(Pixel coordinate grounding data)
▶

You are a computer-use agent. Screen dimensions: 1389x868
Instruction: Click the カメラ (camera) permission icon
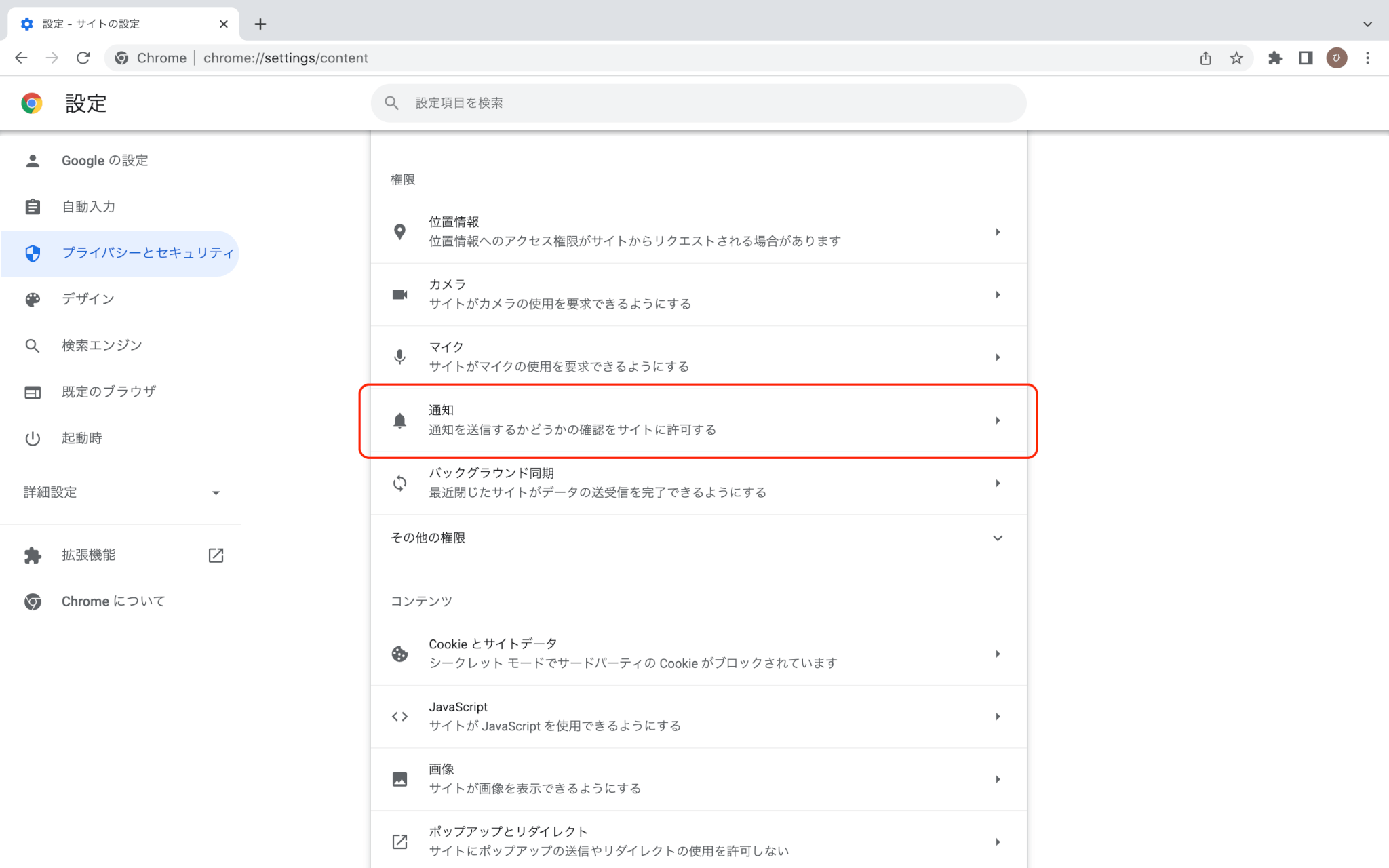click(x=400, y=294)
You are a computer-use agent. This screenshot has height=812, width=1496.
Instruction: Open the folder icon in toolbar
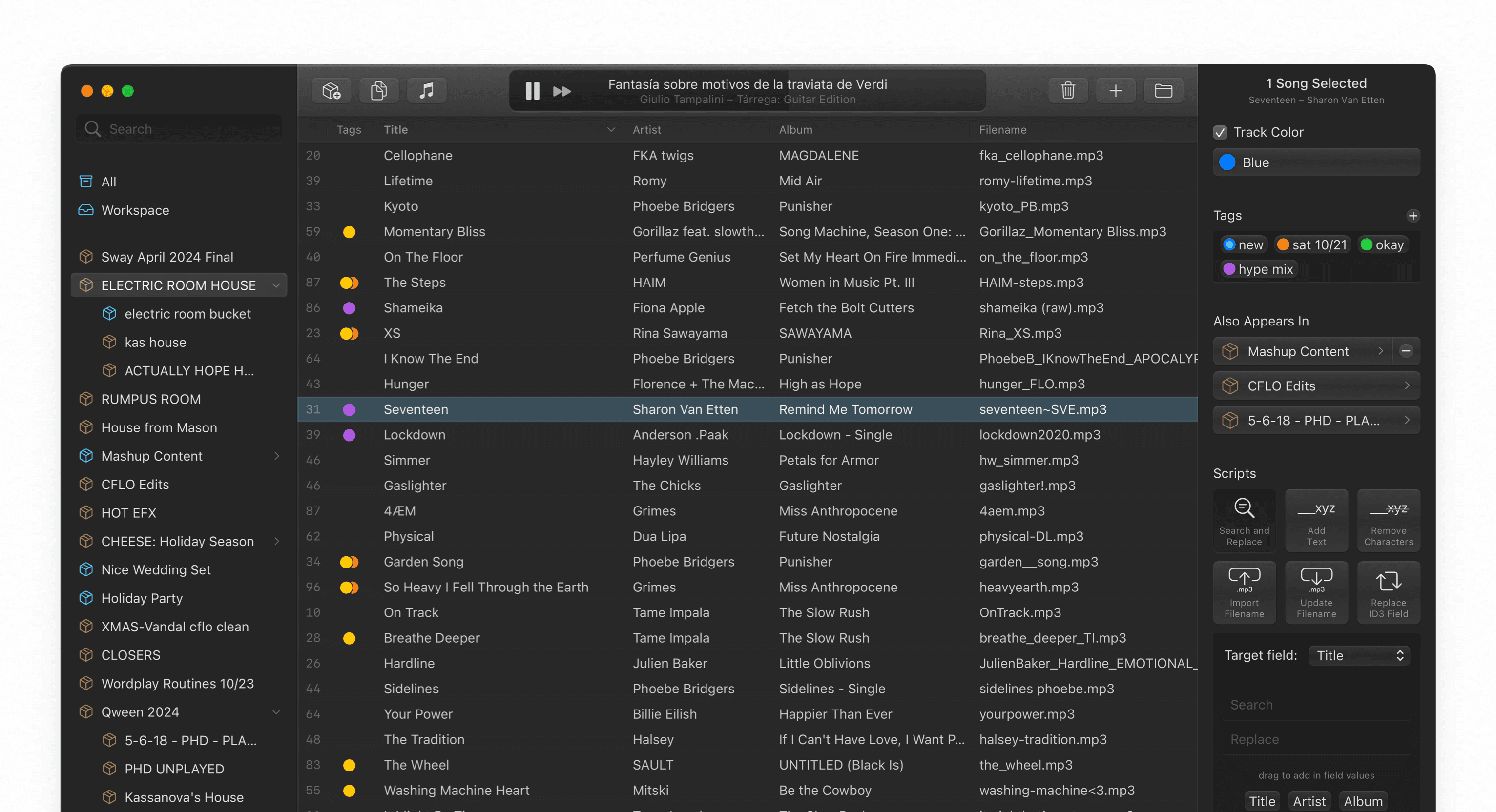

◀

Task prompt -
Nothing but the lines from the one with "You are a computer-use agent. This" through the end of the entries above, both included, should be set down, exactly and without pictures.

Answer to this exercise -
You are a computer-use agent. This screenshot has height=812, width=1496.
Instruction: Open the folder icon in toolbar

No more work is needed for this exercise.